*Your objective:* Return the number of lines below with "section" in them, and nothing else.

*Stored data:*

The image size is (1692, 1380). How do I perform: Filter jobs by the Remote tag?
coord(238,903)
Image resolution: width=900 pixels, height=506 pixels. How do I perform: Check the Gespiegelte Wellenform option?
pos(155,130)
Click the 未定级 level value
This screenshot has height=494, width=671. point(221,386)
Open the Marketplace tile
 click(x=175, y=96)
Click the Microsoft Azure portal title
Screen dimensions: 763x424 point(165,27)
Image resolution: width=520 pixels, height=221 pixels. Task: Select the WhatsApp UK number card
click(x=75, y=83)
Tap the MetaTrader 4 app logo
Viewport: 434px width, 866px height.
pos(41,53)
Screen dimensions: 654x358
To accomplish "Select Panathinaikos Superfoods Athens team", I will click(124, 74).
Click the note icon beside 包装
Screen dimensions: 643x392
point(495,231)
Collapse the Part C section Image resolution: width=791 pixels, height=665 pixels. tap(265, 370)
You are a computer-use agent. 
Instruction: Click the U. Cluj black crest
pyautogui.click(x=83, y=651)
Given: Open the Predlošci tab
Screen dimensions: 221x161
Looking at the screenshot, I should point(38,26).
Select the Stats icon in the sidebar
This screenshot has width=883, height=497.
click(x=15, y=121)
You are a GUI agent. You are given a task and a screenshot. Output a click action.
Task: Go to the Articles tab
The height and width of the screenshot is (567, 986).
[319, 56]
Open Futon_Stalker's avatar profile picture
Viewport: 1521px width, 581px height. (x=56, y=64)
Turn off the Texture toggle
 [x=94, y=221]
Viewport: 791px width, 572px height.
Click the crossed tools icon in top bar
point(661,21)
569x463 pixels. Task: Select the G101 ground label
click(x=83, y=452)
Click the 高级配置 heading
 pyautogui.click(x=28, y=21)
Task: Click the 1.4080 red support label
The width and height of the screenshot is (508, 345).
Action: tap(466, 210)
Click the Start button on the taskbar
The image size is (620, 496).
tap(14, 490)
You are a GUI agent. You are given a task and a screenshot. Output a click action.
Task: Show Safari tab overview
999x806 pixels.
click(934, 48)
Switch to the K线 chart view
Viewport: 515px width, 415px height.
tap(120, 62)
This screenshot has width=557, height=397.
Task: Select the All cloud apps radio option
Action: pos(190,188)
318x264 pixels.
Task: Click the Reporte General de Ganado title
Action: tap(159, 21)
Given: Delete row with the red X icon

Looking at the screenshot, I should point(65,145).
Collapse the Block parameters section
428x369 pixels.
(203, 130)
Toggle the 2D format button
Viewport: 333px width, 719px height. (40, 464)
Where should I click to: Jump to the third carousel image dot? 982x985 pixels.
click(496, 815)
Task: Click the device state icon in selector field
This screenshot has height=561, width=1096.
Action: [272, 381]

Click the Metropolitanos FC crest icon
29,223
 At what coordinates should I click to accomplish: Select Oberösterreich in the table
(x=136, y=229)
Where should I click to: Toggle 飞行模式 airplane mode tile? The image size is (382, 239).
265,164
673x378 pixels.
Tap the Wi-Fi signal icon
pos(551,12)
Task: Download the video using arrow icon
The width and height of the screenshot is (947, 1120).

*Response to the task:* 2